***** Texto para leer

Martha Cooper (Baltimore, 1942) se colgó la cámara por primera vez a los 3 añitos, y nunca más la soltó. Ni cuando sirvió como voluntaria en Tailandia como parte del Cuerpo de Paz, ni cuando estudió etnografía en Oxford, Inglaterra; tampoco cuando trabajó en el Museo Peabody, especializado en arqueología. Mudó sus petates a la Gran Manzana a fines de los años 70, donde se convirtió en la primera fotógrafa de plantilla del New York Post. Entre asignaciones, pateando las calles de un Lower East Side encendido, quebrado, empobrecido, conoció a un pequeñajo que jugaba en terrenos baldíos y, mientras charlaban, él le mostró unos bocetos que tenía pensado grafitear. Hicieron tan buenas migas que el joven le presentó a Donald White, aka Dondi, entonces rey pionero del arte callejero neoyorkino, que la aceptó “en esta suerte de sociedad secreta” donde primaba el aerosol, se esperaba que bajara el sol para intervenir paredes y vagones, se trabajaba a máxima velocidad por miedo a terminar en cana.
Pronto los grafiteros empezaron a llamarla ni bien terminaban sus obras, con la ilusión de que quedara algún registro antes de que las autoridades las cubrieran sin más. En esas fechas, las pintadas eran consideradas vandalismo, aunque Martha Cooper tempranamente viera su potencial expresivo e inmortalizase ese costado artístico del NY crudo de los 70s, que la llevaría a sumergirse en un naciente universo hermanado, el del hip-hop.
“Nunca me interesaron los juegos reglados, y el grafiti era una actividad juvenil que se hacía a espaldas de los adultos. En Oxford había aprendido cuán importante era mirar al arte en el contexto de su cultura, y capturar este movimiento emergente fue una maravillosa chance de poner en práctica esa noción”, explica quien más tarde publicaría parte de esas imágenes quintoesenciales en el legendario Subway art, de 1984, junto al también fotógrafo Henry Chalfant. Considerado la Biblia del grafiti, el libro sigue editándose hasta la actualidad, y le ha valido el elogio del esquivo Banksy, que mandó a Cooper una epístola de puño y letra agradeciéndole su rol salvaguardando obras de una escena ponzoñosamente vapuleada. Una labor que Martha continuaría durante décadas, y que hoy es homenajeada en Berlín, en la galería Urban Nation, que ha montado la retrospectiva Martha Cooper: Taking Pictures (hasta el 1 de agosto) a partir de una selección de su colosal archivo, además de objetos personales de esta reconocida mujer. Una persona a la que poco y nada le importa que la cataloguen de artista: está más que orgullosa de llamarse fotoperiodista. “Lo mío es la documentación. Aunque soy cuidadosa con el encuadre y la luz, no busco ángulos inusuales o dramáticos. Para mí, la fotografía es una forma de preservación histórica, que acaso pueda servir a futuras generaciones”, asegura sin darse ínfulas esta cronista del arte furtivo, espléndida y activísima a sus 78 años.

**********
***** Datos de entrada

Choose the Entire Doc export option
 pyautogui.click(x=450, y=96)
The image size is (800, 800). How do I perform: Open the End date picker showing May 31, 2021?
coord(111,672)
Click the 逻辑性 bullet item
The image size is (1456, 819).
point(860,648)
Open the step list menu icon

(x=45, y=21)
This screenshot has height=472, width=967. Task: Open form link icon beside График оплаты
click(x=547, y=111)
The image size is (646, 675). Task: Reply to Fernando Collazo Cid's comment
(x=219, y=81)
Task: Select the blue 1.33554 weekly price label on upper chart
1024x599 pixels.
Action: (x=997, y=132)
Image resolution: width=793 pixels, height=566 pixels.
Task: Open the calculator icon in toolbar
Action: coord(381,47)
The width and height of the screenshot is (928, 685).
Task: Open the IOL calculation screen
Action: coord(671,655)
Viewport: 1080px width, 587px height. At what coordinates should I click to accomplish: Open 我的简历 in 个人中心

**********

= Ejercicios =
1. Haz una lista con todas las personas que aparecen con su nombre en el texto sobre Martha Cooper.
2. Copia sin cambios la parte del texto sobre Martha Cooper que empieza con las palabras que contienen "Pronto los grafiteros" y termina con "el del hip-hop.".
Los datos no tienen nada que ver con el texto sobre Martha Cooper.

= Respuestas =
1. Martha Cooper, Donald White (Dondi), Henry Chalfant, Banksy

2.
Pronto los grafiteros empezaron a llamarla ni bien terminaban sus obras, con la ilusión de que quedara algún registro antes de que las autoridades las cubrieran sin más. En esas fechas, las pintadas eran consideradas vandalismo, aunque Martha Cooper tempranamente viera su potencial expresivo e inmortalizase ese costado artístico del NY crudo de los 70s, que la llevaría a sumergirse en un naciente universo hermanado, el del hip-hop.